• INPUT DATA:
— BEGIN —

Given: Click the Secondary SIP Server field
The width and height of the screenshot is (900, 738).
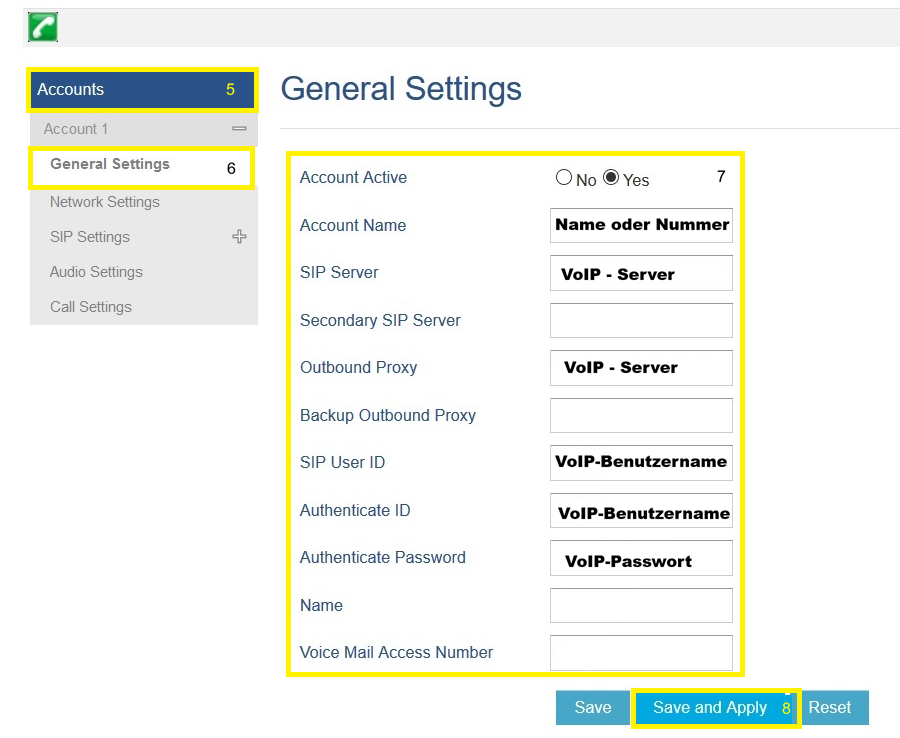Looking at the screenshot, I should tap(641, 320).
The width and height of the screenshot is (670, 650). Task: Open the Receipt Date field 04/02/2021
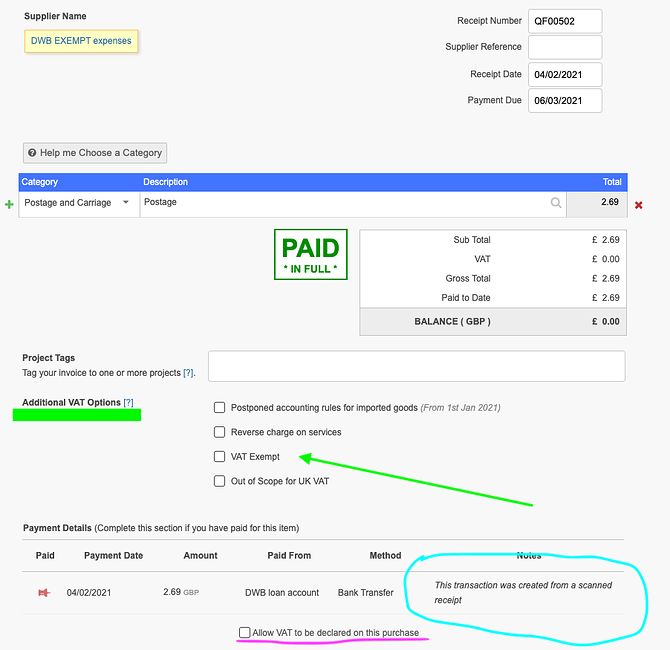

— END —
— BEGIN —

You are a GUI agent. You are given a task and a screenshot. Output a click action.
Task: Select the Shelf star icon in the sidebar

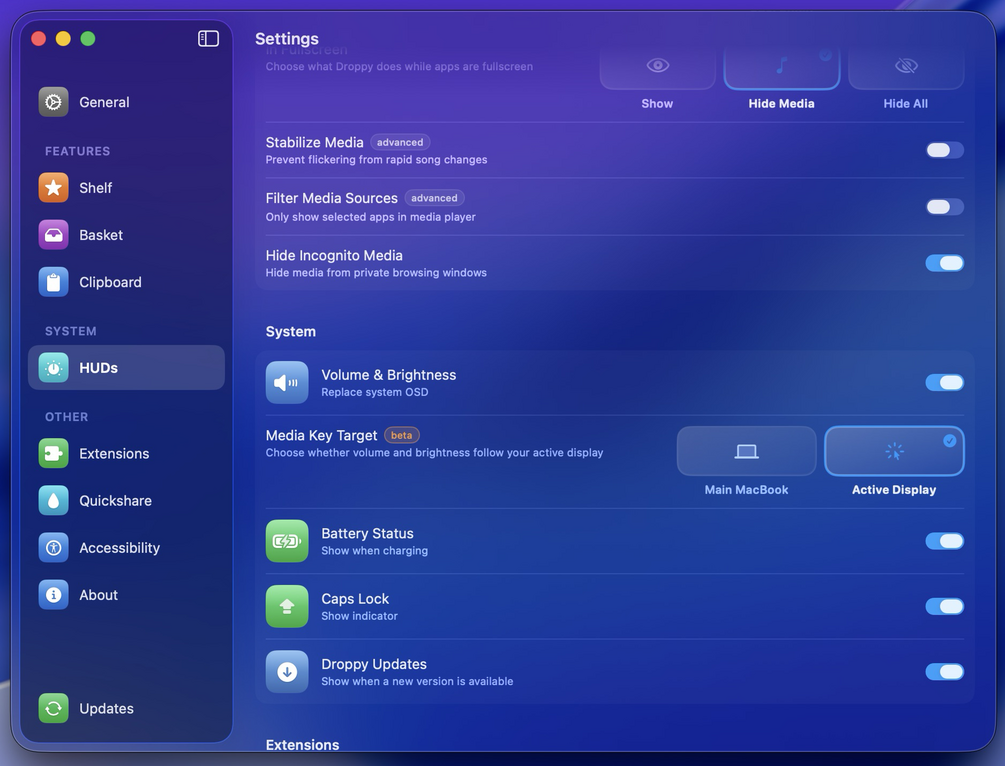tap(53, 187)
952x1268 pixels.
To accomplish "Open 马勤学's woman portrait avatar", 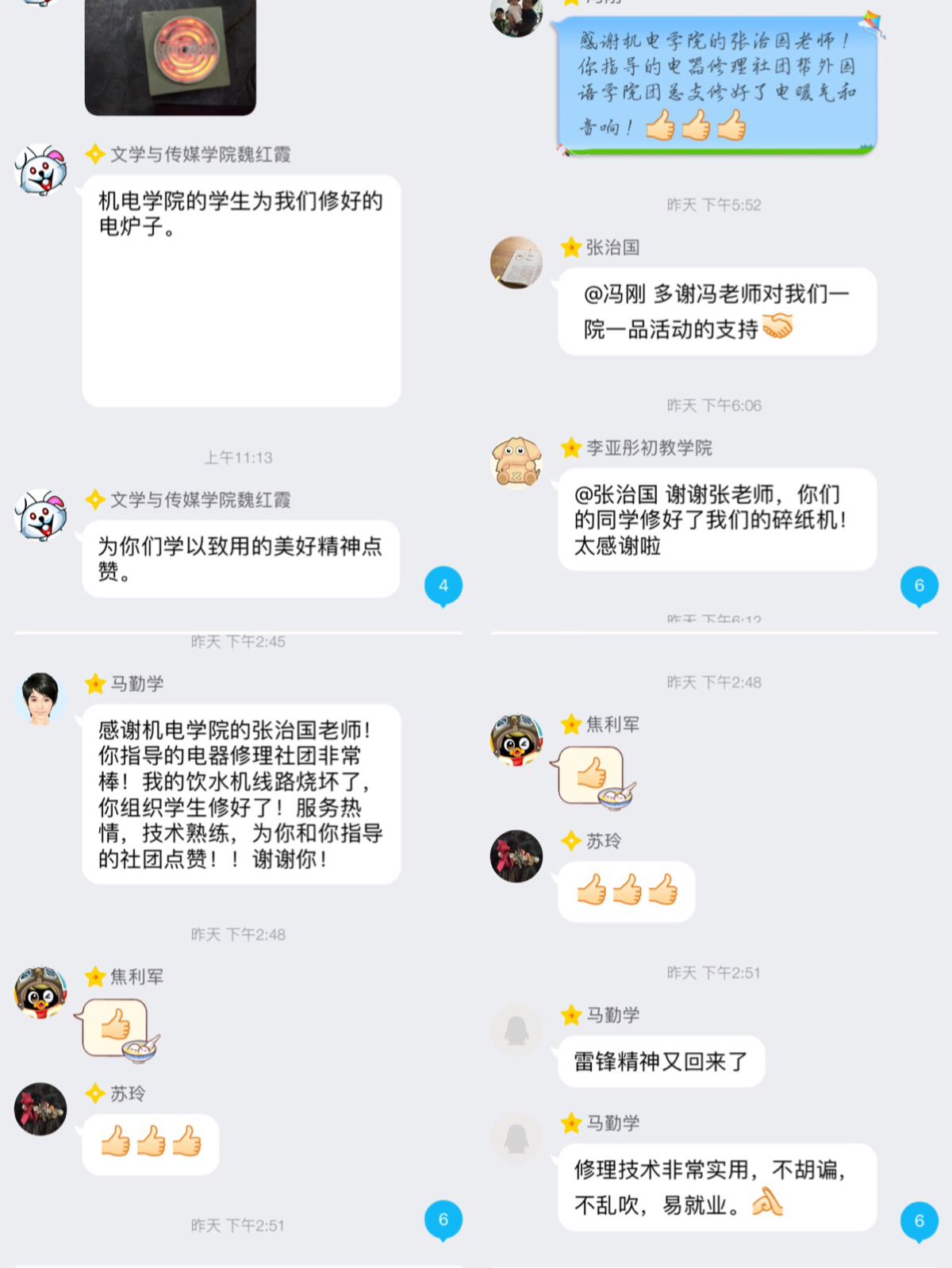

— END —

• REQUEST: Reproduce word for word the material that begins with the line containing "Given: Click the Secondary SIP Server field" and continues through the line containing "The width and height of the screenshot is (670, 650).". Leave out the pictures.

• RESPONSE BELOW:
Given: Click the Secondary SIP Server field
The width and height of the screenshot is (900, 738).
Looking at the screenshot, I should tap(641, 320).
The width and height of the screenshot is (670, 650). Task: Open the Receipt Date field 04/02/2021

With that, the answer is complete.